Bloomberg reported on Dec. 4 that England's Energy Secretary, Ed Davey, wants to lift the country's currently exisiting moratorium on fracking. The halt was put in place after drilling sites owned by Cuadrilla Resources caused two minor earthquakes in northwestern England in November 2011.
England's Chancellor of the Exchequer (a position equivalent to the Secretary of the Treasury in the United States), George Osborne, is set to release Britain's new energy plan on Dec. 5 and told Bloomberg he wants to ensure "Britain is not left behind" in the unconventional oil and gas boom....
England's neighbor to the west, Ireland, also sits on massive reserves of unconventional oil and gas yet to be tapped.

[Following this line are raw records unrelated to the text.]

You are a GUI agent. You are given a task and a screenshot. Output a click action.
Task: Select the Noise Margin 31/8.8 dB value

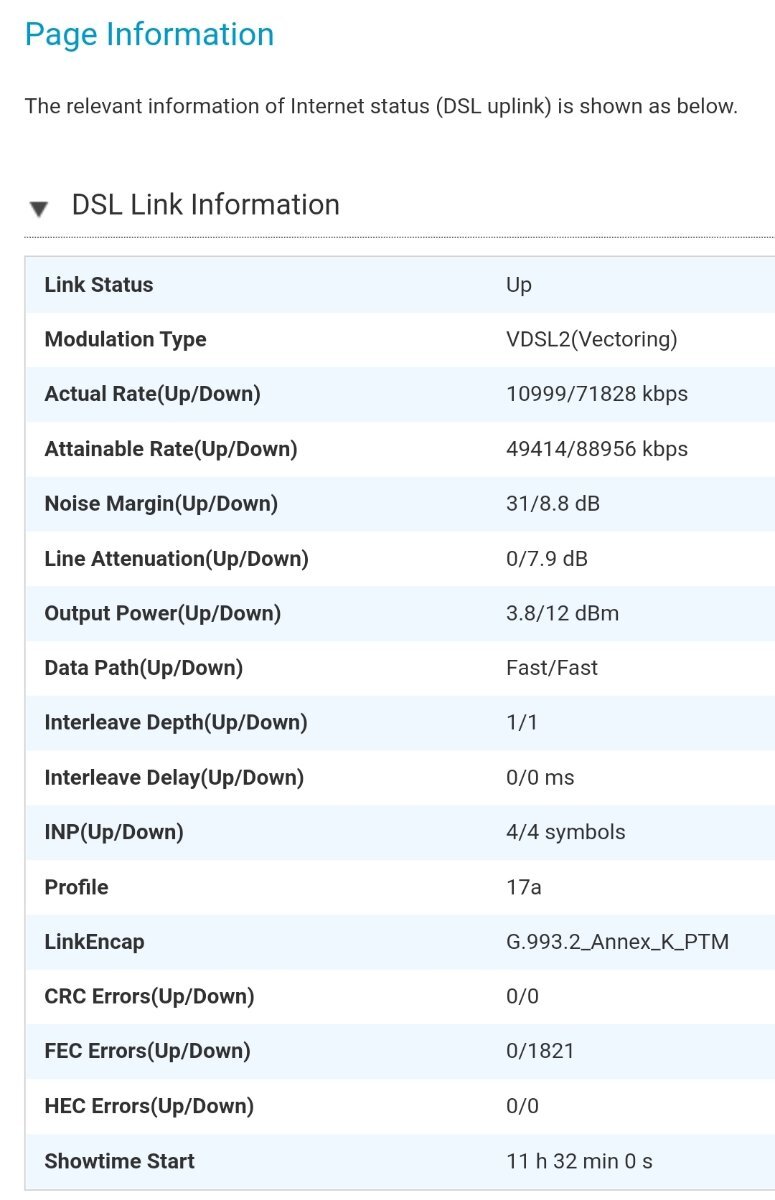coord(553,504)
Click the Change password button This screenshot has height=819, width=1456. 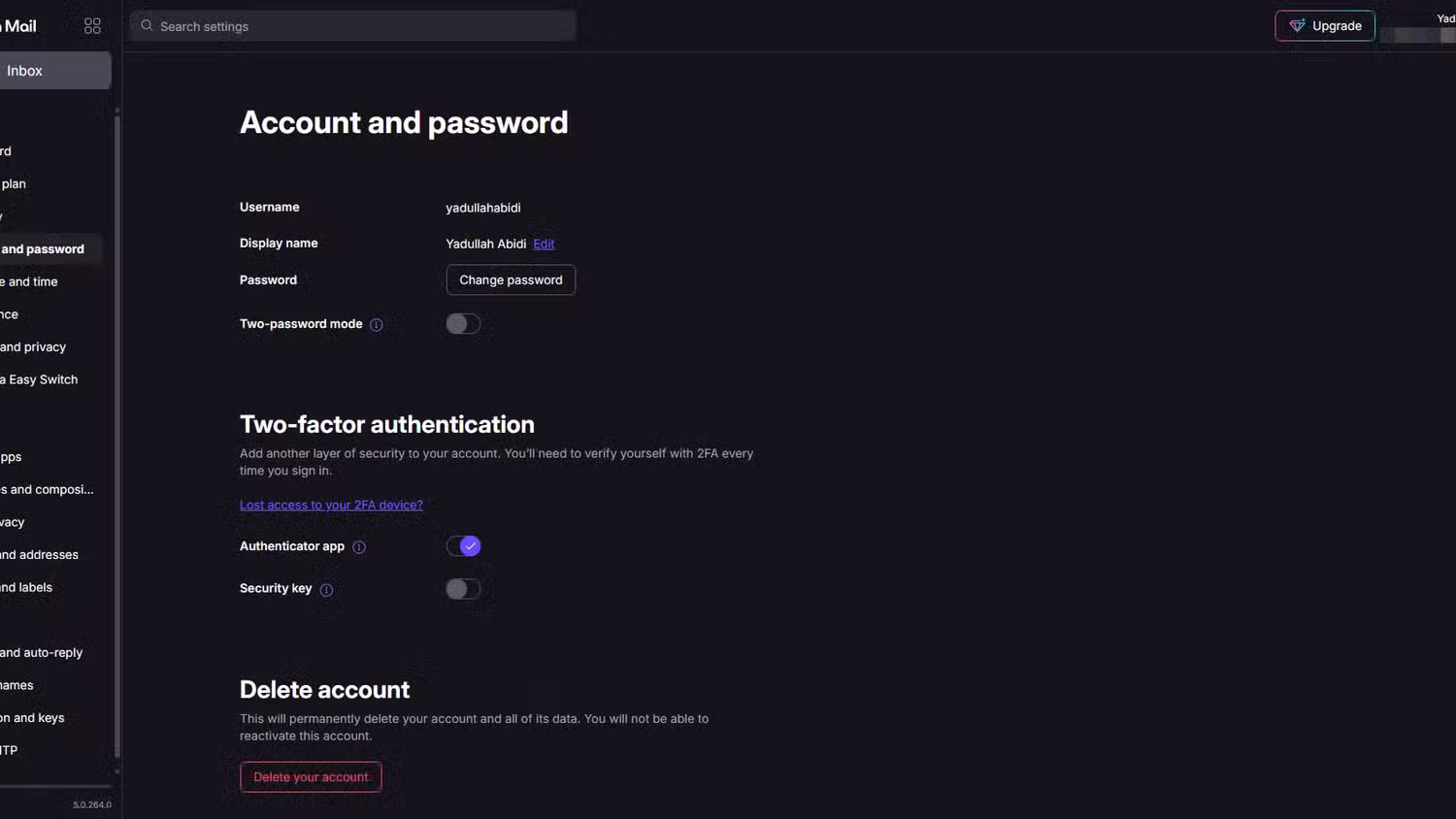pos(511,280)
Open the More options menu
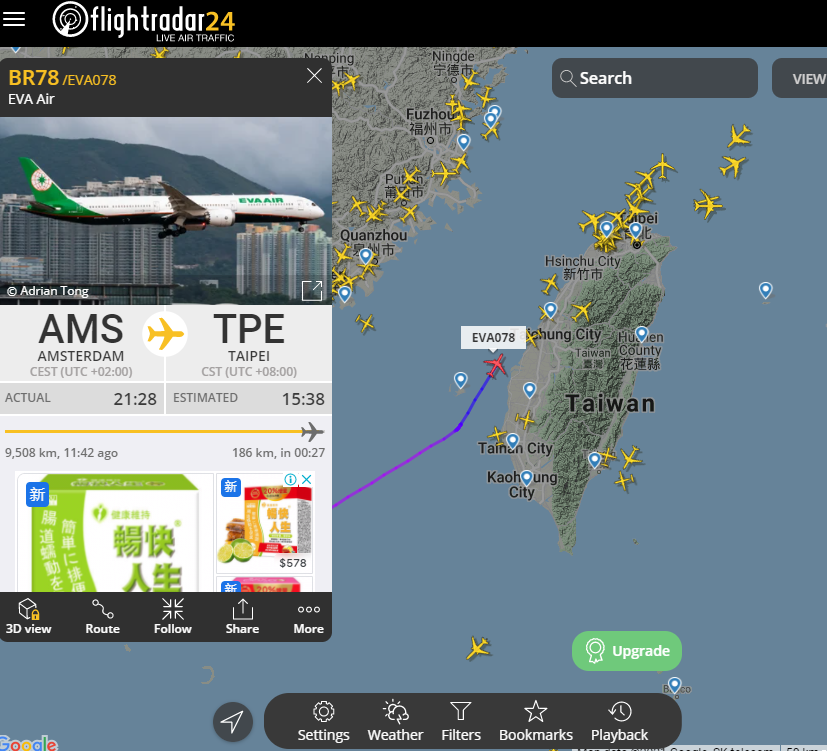Image resolution: width=827 pixels, height=751 pixels. [x=309, y=616]
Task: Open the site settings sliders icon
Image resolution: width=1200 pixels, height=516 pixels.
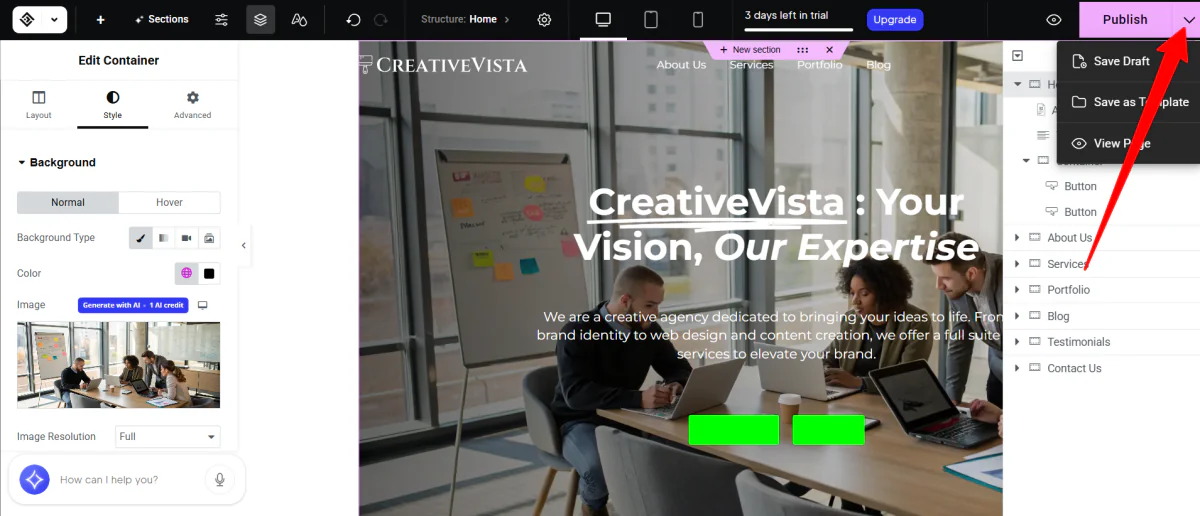Action: (222, 20)
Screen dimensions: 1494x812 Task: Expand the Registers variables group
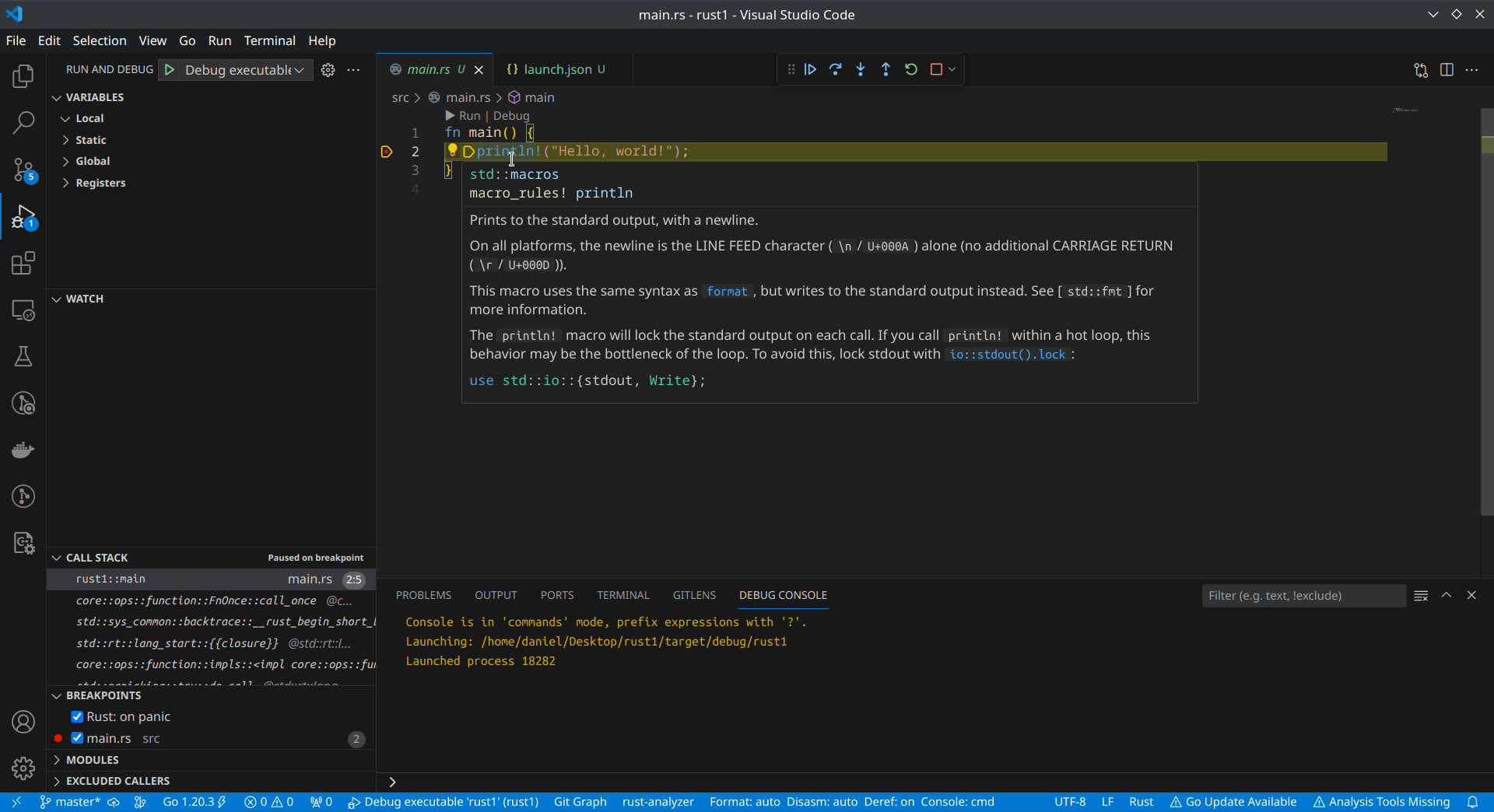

A recent independent assessment, according to The Financial Times, estimates Ireland's stockpile of shale gas at up to 13 trillion cubic feet of technically recoverable gas. The Marcellus Shale, by comparison, which sits predominantly in Pennsylvania and New York, has 84 TCF of shale gas according to the most recent estimates by the United States Geological Survey (USGS)...
Ireland's Environmental Protection Agency is set to publish a report on the potential ecological risks of fracking in the country by 2014 and until then, the Irish ban on fracking will remain in place.